Dados do exercício:

◆ ◆ ◆ ◆

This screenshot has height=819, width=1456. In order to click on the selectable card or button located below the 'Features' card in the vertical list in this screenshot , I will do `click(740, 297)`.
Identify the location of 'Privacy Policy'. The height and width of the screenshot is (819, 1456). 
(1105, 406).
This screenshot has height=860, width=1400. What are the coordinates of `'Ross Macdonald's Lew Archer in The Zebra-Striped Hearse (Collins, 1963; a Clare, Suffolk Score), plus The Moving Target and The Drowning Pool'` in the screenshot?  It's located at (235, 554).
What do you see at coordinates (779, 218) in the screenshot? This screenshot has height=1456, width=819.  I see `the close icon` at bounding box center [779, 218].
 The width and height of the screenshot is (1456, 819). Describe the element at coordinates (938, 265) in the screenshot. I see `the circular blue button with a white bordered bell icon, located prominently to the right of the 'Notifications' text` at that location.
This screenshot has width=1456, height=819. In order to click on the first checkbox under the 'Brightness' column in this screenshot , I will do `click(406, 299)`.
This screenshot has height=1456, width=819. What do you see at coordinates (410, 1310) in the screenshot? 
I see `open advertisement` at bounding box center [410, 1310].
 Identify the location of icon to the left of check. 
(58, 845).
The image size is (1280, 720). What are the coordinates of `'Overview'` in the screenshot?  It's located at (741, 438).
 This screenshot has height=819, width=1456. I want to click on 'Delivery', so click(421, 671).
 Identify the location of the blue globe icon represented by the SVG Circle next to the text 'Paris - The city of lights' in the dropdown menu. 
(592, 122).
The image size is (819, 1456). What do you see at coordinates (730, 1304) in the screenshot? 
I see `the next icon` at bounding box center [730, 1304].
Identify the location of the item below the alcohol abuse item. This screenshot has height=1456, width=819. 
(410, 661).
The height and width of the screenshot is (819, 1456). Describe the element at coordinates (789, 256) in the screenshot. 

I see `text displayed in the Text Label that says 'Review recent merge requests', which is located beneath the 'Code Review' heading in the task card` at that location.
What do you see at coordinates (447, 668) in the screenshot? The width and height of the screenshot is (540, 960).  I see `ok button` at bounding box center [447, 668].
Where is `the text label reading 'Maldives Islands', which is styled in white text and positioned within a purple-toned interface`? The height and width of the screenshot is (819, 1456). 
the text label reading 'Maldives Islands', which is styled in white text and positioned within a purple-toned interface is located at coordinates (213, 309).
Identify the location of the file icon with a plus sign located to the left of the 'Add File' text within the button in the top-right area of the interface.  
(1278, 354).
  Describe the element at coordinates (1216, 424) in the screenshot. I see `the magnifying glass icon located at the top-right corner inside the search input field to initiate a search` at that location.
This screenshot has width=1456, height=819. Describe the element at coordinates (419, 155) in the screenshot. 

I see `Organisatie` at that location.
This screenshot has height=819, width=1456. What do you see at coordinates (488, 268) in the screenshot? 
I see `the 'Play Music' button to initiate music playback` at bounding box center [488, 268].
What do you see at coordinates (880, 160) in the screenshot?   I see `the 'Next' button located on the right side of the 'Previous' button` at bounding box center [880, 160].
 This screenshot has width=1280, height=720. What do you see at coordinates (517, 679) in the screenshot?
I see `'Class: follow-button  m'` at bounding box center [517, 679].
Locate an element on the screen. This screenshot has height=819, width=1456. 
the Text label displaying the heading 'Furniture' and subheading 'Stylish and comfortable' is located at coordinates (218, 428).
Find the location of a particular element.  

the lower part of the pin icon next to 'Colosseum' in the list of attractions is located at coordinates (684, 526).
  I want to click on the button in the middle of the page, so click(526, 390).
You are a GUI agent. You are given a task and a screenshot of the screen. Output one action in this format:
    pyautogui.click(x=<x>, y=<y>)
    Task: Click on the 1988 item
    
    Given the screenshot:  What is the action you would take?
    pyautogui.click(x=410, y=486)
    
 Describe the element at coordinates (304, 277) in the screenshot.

◆ ◆ ◆ ◆

Objetivo do exercício:
Pode imprimir todos os itens acima, linha por linha, sem alterar nada?

Resultado final:
This screenshot has height=819, width=1456. In order to click on the selectable card or button located below the 'Features' card in the vertical list in this screenshot , I will do `click(740, 297)`.
Identify the location of 'Privacy Policy'. The height and width of the screenshot is (819, 1456). 
(1105, 406).
This screenshot has height=860, width=1400. What are the coordinates of `'Ross Macdonald's Lew Archer in The Zebra-Striped Hearse (Collins, 1963; a Clare, Suffolk Score), plus The Moving Target and The Drowning Pool'` in the screenshot?  It's located at (235, 554).
What do you see at coordinates (779, 218) in the screenshot? This screenshot has height=1456, width=819.  I see `the close icon` at bounding box center [779, 218].
 The width and height of the screenshot is (1456, 819). Describe the element at coordinates (938, 265) in the screenshot. I see `the circular blue button with a white bordered bell icon, located prominently to the right of the 'Notifications' text` at that location.
This screenshot has width=1456, height=819. In order to click on the first checkbox under the 'Brightness' column in this screenshot , I will do `click(406, 299)`.
This screenshot has height=1456, width=819. What do you see at coordinates (410, 1310) in the screenshot? 
I see `open advertisement` at bounding box center [410, 1310].
 Identify the location of icon to the left of check. 
(58, 845).
The image size is (1280, 720). What are the coordinates of `'Overview'` in the screenshot?  It's located at (741, 438).
 This screenshot has height=819, width=1456. I want to click on 'Delivery', so click(421, 671).
 Identify the location of the blue globe icon represented by the SVG Circle next to the text 'Paris - The city of lights' in the dropdown menu. 
(592, 122).
The image size is (819, 1456). What do you see at coordinates (730, 1304) in the screenshot? 
I see `the next icon` at bounding box center [730, 1304].
Identify the location of the item below the alcohol abuse item. This screenshot has height=1456, width=819. 
(410, 661).
The height and width of the screenshot is (819, 1456). Describe the element at coordinates (789, 256) in the screenshot. 

I see `text displayed in the Text Label that says 'Review recent merge requests', which is located beneath the 'Code Review' heading in the task card` at that location.
What do you see at coordinates (447, 668) in the screenshot? The width and height of the screenshot is (540, 960).  I see `ok button` at bounding box center [447, 668].
Where is `the text label reading 'Maldives Islands', which is styled in white text and positioned within a purple-toned interface`? The height and width of the screenshot is (819, 1456). 
the text label reading 'Maldives Islands', which is styled in white text and positioned within a purple-toned interface is located at coordinates (213, 309).
Identify the location of the file icon with a plus sign located to the left of the 'Add File' text within the button in the top-right area of the interface.  
(1278, 354).
  Describe the element at coordinates (1216, 424) in the screenshot. I see `the magnifying glass icon located at the top-right corner inside the search input field to initiate a search` at that location.
This screenshot has width=1456, height=819. Describe the element at coordinates (419, 155) in the screenshot. 

I see `Organisatie` at that location.
This screenshot has height=819, width=1456. What do you see at coordinates (488, 268) in the screenshot? 
I see `the 'Play Music' button to initiate music playback` at bounding box center [488, 268].
What do you see at coordinates (880, 160) in the screenshot?   I see `the 'Next' button located on the right side of the 'Previous' button` at bounding box center [880, 160].
 This screenshot has width=1280, height=720. What do you see at coordinates (517, 679) in the screenshot?
I see `'Class: follow-button  m'` at bounding box center [517, 679].
Locate an element on the screen. This screenshot has height=819, width=1456. 
the Text label displaying the heading 'Furniture' and subheading 'Stylish and comfortable' is located at coordinates (218, 428).
Find the location of a particular element.  

the lower part of the pin icon next to 'Colosseum' in the list of attractions is located at coordinates (684, 526).
  I want to click on the button in the middle of the page, so click(526, 390).
You are a GUI agent. You are given a task and a screenshot of the screen. Output one action in this format:
    pyautogui.click(x=<x>, y=<y>)
    Task: Click on the 1988 item
    
    Given the screenshot:  What is the action you would take?
    pyautogui.click(x=410, y=486)
    
 Describe the element at coordinates (304, 277) in the screenshot.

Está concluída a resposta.